(Exercise directions) Number of lines with "screenshot" in the listing: report it, and nothing else.

(Entries shown)
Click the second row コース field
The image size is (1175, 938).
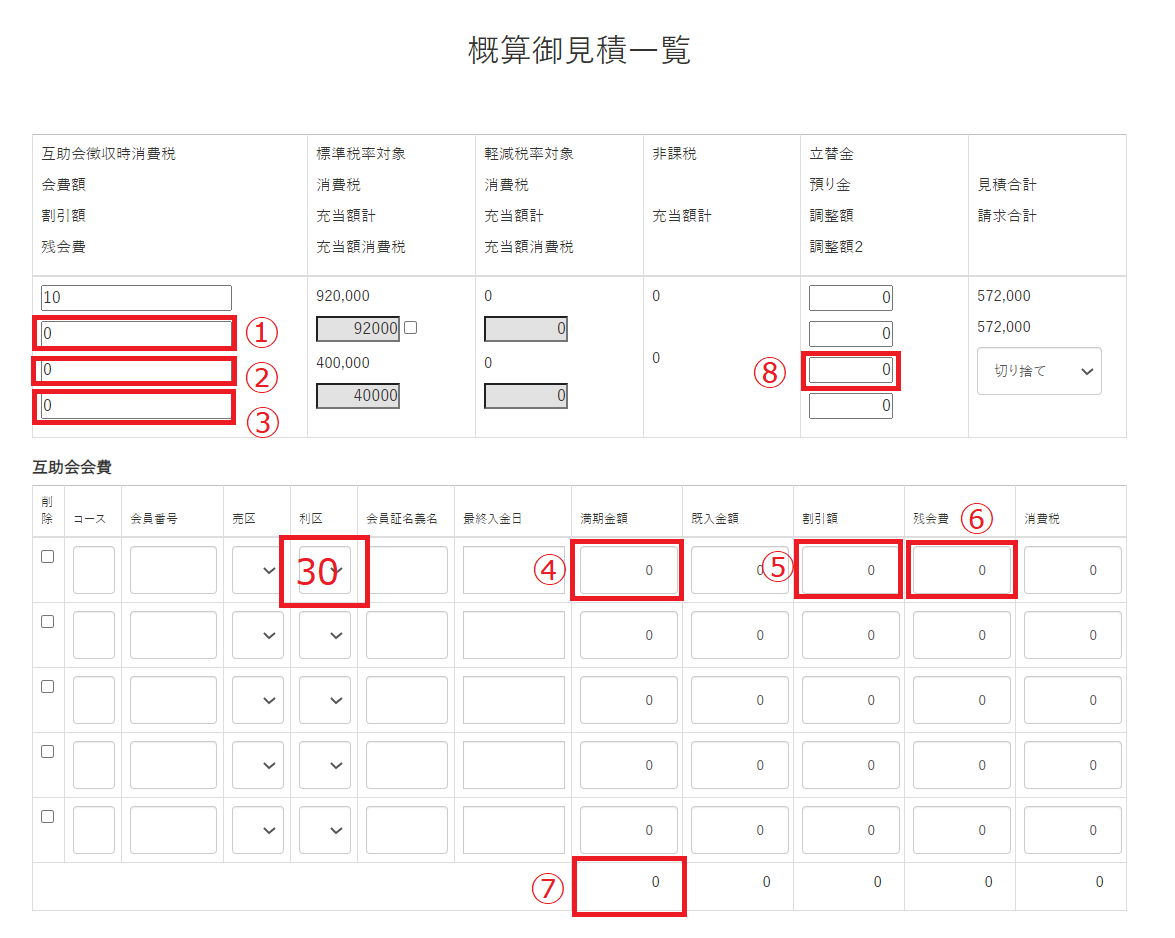[94, 635]
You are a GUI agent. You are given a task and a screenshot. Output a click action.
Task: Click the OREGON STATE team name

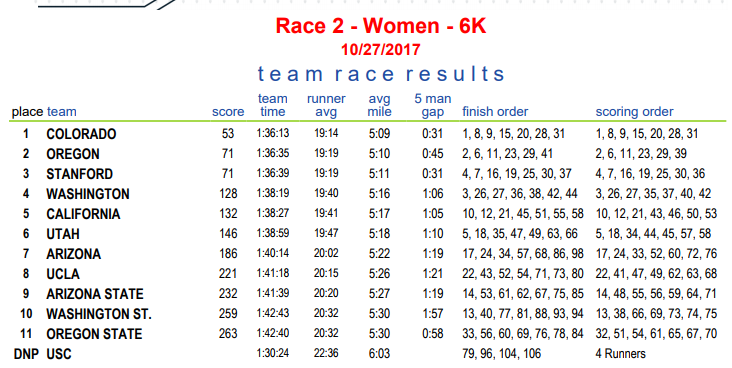(94, 334)
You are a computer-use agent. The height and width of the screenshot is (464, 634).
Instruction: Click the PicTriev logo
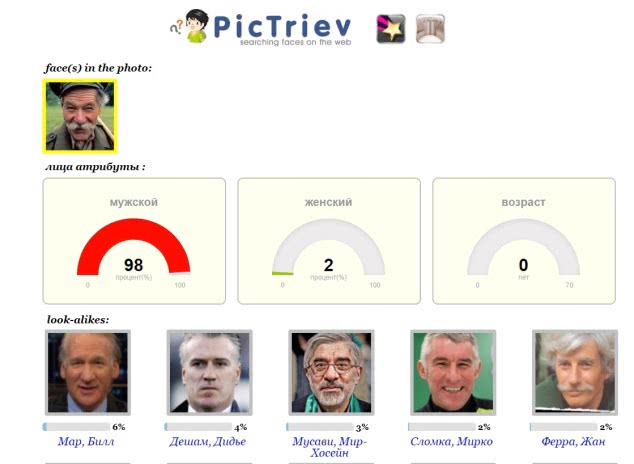(261, 27)
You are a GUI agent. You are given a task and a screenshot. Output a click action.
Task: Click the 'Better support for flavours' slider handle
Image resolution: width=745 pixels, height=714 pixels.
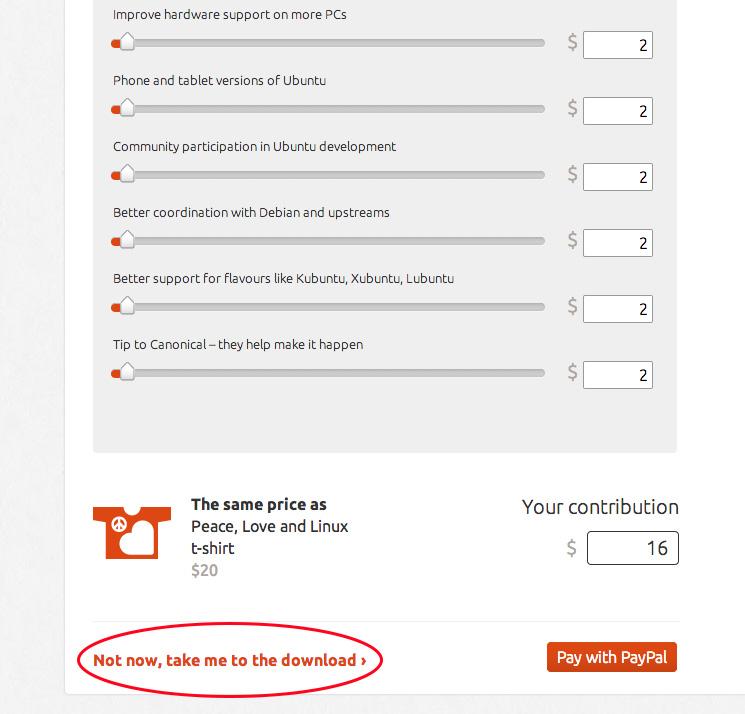click(x=127, y=307)
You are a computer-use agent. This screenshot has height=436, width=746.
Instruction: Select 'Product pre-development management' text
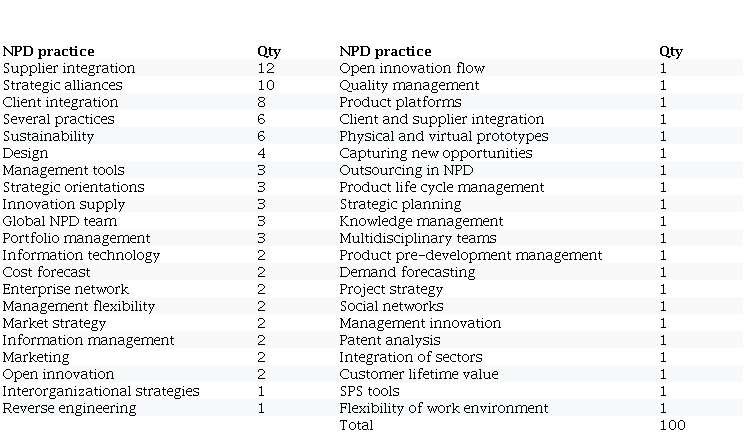[471, 255]
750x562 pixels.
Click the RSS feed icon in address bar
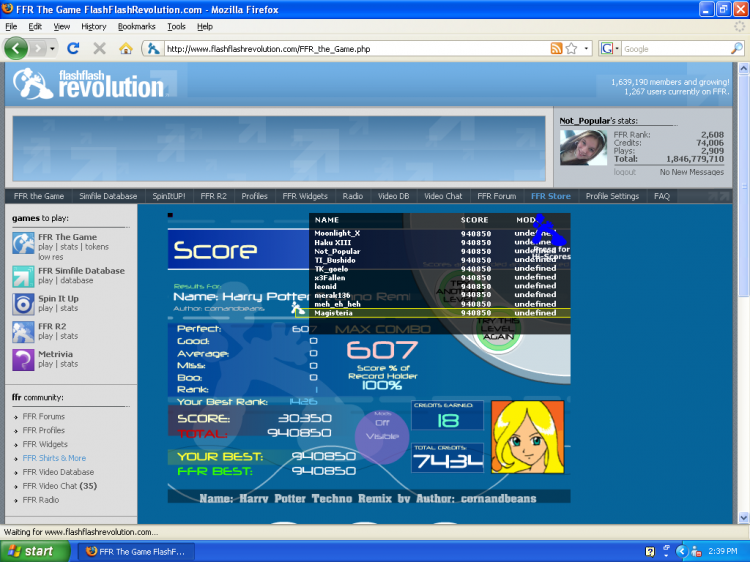[x=556, y=48]
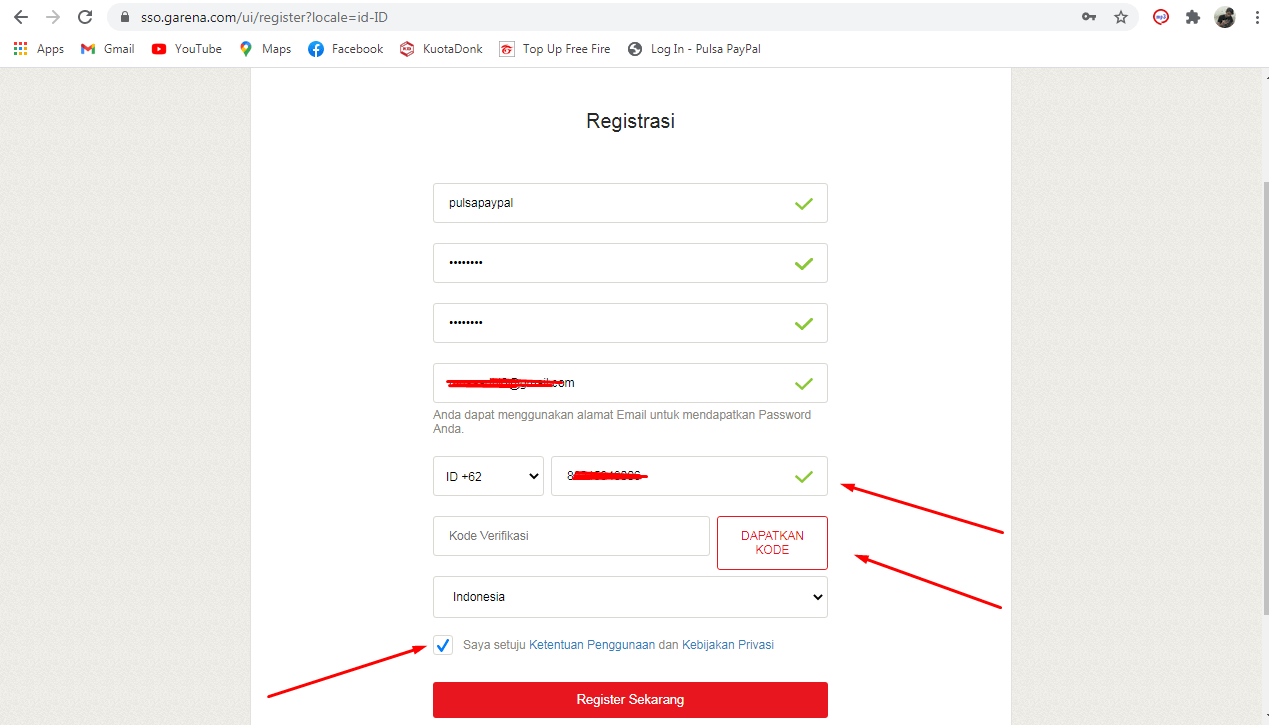
Task: Click the username field containing pulsapaypal
Action: 610,203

(Task output) 4